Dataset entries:
§

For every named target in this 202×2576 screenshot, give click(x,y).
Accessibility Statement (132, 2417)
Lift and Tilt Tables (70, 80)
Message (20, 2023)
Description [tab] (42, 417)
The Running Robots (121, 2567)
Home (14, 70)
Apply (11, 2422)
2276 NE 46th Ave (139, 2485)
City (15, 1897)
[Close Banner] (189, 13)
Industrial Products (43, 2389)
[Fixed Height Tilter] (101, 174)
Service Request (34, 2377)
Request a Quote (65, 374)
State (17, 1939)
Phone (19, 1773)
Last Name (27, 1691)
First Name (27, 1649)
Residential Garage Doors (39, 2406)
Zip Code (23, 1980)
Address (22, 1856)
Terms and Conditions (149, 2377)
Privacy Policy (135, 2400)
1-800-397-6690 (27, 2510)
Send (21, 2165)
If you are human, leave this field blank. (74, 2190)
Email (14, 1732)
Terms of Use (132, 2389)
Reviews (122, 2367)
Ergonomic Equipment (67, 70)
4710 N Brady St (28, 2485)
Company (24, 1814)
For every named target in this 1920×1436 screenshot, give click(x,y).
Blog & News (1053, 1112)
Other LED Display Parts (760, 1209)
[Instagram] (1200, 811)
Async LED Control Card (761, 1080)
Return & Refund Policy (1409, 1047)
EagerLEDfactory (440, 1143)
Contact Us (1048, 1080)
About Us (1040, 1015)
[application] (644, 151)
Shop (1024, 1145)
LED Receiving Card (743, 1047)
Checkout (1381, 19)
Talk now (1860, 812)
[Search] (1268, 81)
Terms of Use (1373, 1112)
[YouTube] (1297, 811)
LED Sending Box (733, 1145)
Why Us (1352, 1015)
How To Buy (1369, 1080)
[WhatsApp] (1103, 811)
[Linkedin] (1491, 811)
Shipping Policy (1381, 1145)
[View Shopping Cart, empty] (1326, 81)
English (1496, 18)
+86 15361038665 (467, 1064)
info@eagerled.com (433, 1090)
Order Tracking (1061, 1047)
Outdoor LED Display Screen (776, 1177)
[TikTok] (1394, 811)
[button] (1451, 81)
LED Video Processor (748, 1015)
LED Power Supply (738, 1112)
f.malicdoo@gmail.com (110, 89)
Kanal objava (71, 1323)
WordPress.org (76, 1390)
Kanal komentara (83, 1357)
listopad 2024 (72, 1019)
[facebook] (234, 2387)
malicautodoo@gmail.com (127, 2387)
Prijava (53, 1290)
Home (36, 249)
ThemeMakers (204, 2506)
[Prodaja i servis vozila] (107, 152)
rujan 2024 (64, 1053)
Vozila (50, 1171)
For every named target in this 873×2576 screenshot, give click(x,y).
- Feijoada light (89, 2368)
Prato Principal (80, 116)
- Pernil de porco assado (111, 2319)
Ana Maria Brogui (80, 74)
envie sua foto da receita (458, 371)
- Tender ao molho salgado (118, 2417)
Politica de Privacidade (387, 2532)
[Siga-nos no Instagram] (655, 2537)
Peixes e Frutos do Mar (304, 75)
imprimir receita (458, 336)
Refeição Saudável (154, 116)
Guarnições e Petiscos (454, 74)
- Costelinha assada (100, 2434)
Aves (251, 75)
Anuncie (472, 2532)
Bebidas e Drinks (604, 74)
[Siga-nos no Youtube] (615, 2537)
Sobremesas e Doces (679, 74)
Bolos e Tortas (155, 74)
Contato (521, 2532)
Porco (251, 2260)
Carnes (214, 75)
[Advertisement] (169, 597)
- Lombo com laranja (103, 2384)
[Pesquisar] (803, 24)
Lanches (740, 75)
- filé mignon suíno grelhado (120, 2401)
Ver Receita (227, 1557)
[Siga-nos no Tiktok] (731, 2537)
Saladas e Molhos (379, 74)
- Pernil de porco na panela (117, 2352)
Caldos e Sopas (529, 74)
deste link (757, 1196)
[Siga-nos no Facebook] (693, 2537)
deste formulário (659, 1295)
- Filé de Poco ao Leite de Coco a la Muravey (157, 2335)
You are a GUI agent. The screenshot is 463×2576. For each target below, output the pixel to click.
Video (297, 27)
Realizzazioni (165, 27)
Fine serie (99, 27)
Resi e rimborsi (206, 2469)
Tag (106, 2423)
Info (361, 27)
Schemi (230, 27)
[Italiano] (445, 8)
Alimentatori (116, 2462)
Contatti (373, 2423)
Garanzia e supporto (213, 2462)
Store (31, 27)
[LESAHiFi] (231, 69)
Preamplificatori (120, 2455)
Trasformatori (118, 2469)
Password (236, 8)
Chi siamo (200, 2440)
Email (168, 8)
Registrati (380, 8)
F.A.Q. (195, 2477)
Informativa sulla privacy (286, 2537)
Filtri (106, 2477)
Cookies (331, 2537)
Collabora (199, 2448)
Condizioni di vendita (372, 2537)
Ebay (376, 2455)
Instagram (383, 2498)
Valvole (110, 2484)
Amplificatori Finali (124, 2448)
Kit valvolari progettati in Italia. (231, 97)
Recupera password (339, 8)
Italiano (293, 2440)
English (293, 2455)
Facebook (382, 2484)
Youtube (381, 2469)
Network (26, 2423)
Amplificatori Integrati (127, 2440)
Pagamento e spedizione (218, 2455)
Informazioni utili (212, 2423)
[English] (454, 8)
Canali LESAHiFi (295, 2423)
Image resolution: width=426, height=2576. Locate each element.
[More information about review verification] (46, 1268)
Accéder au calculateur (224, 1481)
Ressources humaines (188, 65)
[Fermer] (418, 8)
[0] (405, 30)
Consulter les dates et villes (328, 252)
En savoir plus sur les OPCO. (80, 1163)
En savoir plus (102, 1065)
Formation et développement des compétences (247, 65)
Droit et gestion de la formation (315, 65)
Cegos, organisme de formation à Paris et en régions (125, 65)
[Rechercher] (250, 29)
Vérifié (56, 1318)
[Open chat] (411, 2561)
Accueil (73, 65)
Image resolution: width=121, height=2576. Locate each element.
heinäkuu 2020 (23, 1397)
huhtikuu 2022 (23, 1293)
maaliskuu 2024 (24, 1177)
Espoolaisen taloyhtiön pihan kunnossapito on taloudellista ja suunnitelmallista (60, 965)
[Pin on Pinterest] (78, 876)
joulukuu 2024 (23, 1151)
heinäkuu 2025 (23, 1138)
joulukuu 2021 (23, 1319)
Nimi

§

● **What is required**
Copy every record above out again, word for word.

● **Response**
For every named target in this 202×2576 screenshot, give click(x,y).
Accessibility Statement (132, 2417)
Lift and Tilt Tables (70, 80)
Message (20, 2023)
Description [tab] (42, 417)
The Running Robots (121, 2567)
Home (14, 70)
Apply (11, 2422)
2276 NE 46th Ave (139, 2485)
City (15, 1897)
[Close Banner] (189, 13)
Industrial Products (43, 2389)
[Fixed Height Tilter] (101, 174)
Service Request (34, 2377)
Request a Quote (65, 374)
State (17, 1939)
Phone (19, 1773)
Last Name (27, 1691)
First Name (27, 1649)
Residential Garage Doors (39, 2406)
Zip Code (23, 1980)
Address (22, 1856)
Terms and Conditions (149, 2377)
Privacy Policy (135, 2400)
1-800-397-6690 (27, 2510)
Send (21, 2165)
If you are human, leave this field blank. (74, 2190)
Email (14, 1732)
Terms of Use (132, 2389)
Reviews (122, 2367)
Ergonomic Equipment (67, 70)
4710 N Brady St (28, 2485)
Company (24, 1814)
For every named target in this 1920×1436 screenshot, give click(x,y).
Blog & News (1053, 1112)
Other LED Display Parts (760, 1209)
[Instagram] (1200, 811)
Async LED Control Card (761, 1080)
Return & Refund Policy (1409, 1047)
EagerLEDfactory (440, 1143)
Contact Us (1048, 1080)
About Us (1040, 1015)
[application] (644, 151)
Shop (1024, 1145)
LED Receiving Card (743, 1047)
Checkout (1381, 19)
Talk now (1860, 812)
[Search] (1268, 81)
Terms of Use (1373, 1112)
[YouTube] (1297, 811)
LED Sending Box (733, 1145)
Why Us (1352, 1015)
How To Buy (1369, 1080)
[WhatsApp] (1103, 811)
[Linkedin] (1491, 811)
Shipping Policy (1381, 1145)
[View Shopping Cart, empty] (1326, 81)
English (1496, 18)
+86 15361038665 (467, 1064)
info@eagerled.com (433, 1090)
Order Tracking (1061, 1047)
Outdoor LED Display Screen (776, 1177)
[TikTok] (1394, 811)
[button] (1451, 81)
LED Video Processor (748, 1015)
LED Power Supply (738, 1112)
f.malicdoo@gmail.com (110, 89)
Kanal objava (71, 1323)
WordPress.org (76, 1390)
Kanal komentara (83, 1357)
listopad 2024 (72, 1019)
[facebook] (234, 2387)
malicautodoo@gmail.com (127, 2387)
Prijava (53, 1290)
Home (36, 249)
ThemeMakers (204, 2506)
[Prodaja i servis vozila] (107, 152)
rujan 2024 (64, 1053)
Vozila (50, 1171)
For every named target in this 873×2576 screenshot, give click(x,y).
- Feijoada light (89, 2368)
Prato Principal (80, 116)
- Pernil de porco assado (111, 2319)
Ana Maria Brogui (80, 74)
envie sua foto da receita (458, 371)
- Tender ao molho salgado (118, 2417)
Politica de Privacidade (387, 2532)
[Siga-nos no Instagram] (655, 2537)
Peixes e Frutos do Mar (304, 75)
imprimir receita (458, 336)
Refeição Saudável (154, 116)
Guarnições e Petiscos (454, 74)
- Costelinha assada (100, 2434)
Aves (251, 75)
Anuncie (472, 2532)
Bebidas e Drinks (604, 74)
[Siga-nos no Youtube] (615, 2537)
Sobremesas e Doces (679, 74)
Bolos e Tortas (155, 74)
Contato (521, 2532)
Porco (251, 2260)
Carnes (214, 75)
[Advertisement] (169, 597)
- Lombo com laranja (103, 2384)
[Pesquisar] (803, 24)
Lanches (740, 75)
- filé mignon suíno grelhado (120, 2401)
Ver Receita (227, 1557)
[Siga-nos no Tiktok] (731, 2537)
Saladas e Molhos (379, 74)
- Pernil de porco na panela (117, 2352)
Caldos e Sopas (529, 74)
deste link (757, 1196)
[Siga-nos no Facebook] (693, 2537)
deste formulário (659, 1295)
- Filé de Poco ao Leite de Coco a la Muravey (157, 2335)
You are a GUI agent. The screenshot is 463×2576. For each target below, output the pixel to click.
Video (297, 27)
Realizzazioni (165, 27)
Fine serie (99, 27)
Resi e rimborsi (206, 2469)
Tag (106, 2423)
Info (361, 27)
Schemi (230, 27)
[Italiano] (445, 8)
Alimentatori (116, 2462)
Contatti (373, 2423)
Garanzia e supporto (213, 2462)
Store (31, 27)
[LESAHiFi] (231, 69)
Preamplificatori (120, 2455)
Trasformatori (118, 2469)
Password (236, 8)
Chi siamo (200, 2440)
Email (168, 8)
Registrati (380, 8)
F.A.Q. (195, 2477)
Informativa sulla privacy (286, 2537)
Filtri (106, 2477)
Cookies (331, 2537)
Collabora (199, 2448)
Condizioni di vendita (372, 2537)
Ebay (376, 2455)
Instagram (383, 2498)
Valvole (110, 2484)
Amplificatori Finali (124, 2448)
Kit valvolari progettati in Italia. (231, 97)
Recupera password (339, 8)
Italiano (293, 2440)
English (293, 2455)
Facebook (382, 2484)
Youtube (381, 2469)
Network (26, 2423)
Amplificatori Integrati (127, 2440)
Pagamento e spedizione (218, 2455)
Informazioni utili (212, 2423)
[English] (454, 8)
Canali LESAHiFi (295, 2423)
Image resolution: width=426, height=2576. Locate each element.
[More information about review verification] (46, 1268)
Accéder au calculateur (224, 1481)
Ressources humaines (188, 65)
[Fermer] (418, 8)
[0] (405, 30)
Consulter les dates et villes (328, 252)
En savoir plus sur les OPCO. (80, 1163)
En savoir plus (102, 1065)
Formation et développement des compétences (247, 65)
Droit et gestion de la formation (315, 65)
Cegos, organisme de formation à Paris et en régions (125, 65)
[Rechercher] (250, 29)
Vérifié (56, 1318)
[Open chat] (411, 2561)
Accueil (73, 65)
Image resolution: width=121, height=2576. Locate each element.
heinäkuu 2020 (23, 1397)
huhtikuu 2022 (23, 1293)
maaliskuu 2024 (24, 1177)
Espoolaisen taloyhtiön pihan kunnossapito on taloudellista ja suunnitelmallista (60, 965)
[Pin on Pinterest] (78, 876)
joulukuu 2024 (23, 1151)
heinäkuu 2025 (23, 1138)
joulukuu 2021 (23, 1319)
Nimi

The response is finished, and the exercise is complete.